Gli infortuni hanno caratterizzato gli ultimi anni della carriera di Vincent Kompany, che a causa dell’ennesimo problema fisico sarà costretto a saltare la sua partita d’addio al Manchester City. Con grande ironia il calciatore belga ha annunciato che farà da spettatore nella sua ultima volta all’Ethiad Stadium: “Sono infortunato, un classico e un segno del destino”.

La partita d’addio al Manchester City di Kompany

Una beffa incredibile questa per Kompany che per via di un problema al tendine del ginocchio sarà solo spettatore dell’amichevole tra le leggende del Manchester City e una formazione All Star di ex giocatori della Premier League, campionissimi come Henry e Giggs. In campo ci sarà anche Mario Balotelli, che con il City ha vinto un campionato e la FA Cup. La partita di beneficenza comunque avrà il tutto esaurito e raccoglierà fondi per l’associazione benefica di Kompany sui senzatetto Tackle4MCR.

L’infortunio di Kompany

Dopo aver lasciato il Manchester City il difensore belga è diventato allenatore giocatore dell’Anderlecht, nella sfida contro il Genk del 23 agosto ha riportato un infortunio muscolare che non ha ancora smaltito e che gli impedirà di scendere in campo nella sua ultima partita con il City. Kompany ha detto:

Sfortunatamente non posso giocare. Ho una leggera lesione al tendine del ginocchio e non posso rischiare. È tipico di me.

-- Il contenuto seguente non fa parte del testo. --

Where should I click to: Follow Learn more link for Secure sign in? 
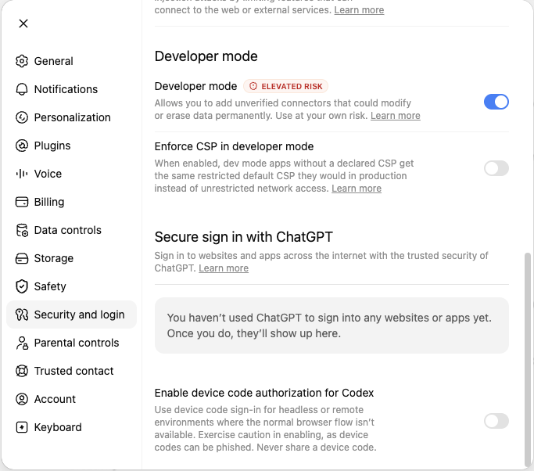click(x=224, y=268)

La carriera (e i tanti problemi) di Kompany

14 trofei vinti in carriera, ben 4 i trionfi in Premier League, oltre cinquecento partite da professionista, 89 con la nazionale belga con cui ha raggiunto il 3° posto ai Mondiali del 2018. Numeri importanti per Kompany, giudicato da alcuni il miglior centrale di sempre della Premier League. E nonostante tutti questi trofei si può dire che la sua carriera poteva essere ancora più luminosa. Gli infortuni lo hanno danneggiato e non poco. Nelle ultime quattro stagioni ha giocato 59 partite in Premier League, ne ha saltate 89. La fotografia della parte finale della sua carriera purtroppo c’è nel forfait alla partita d’addio.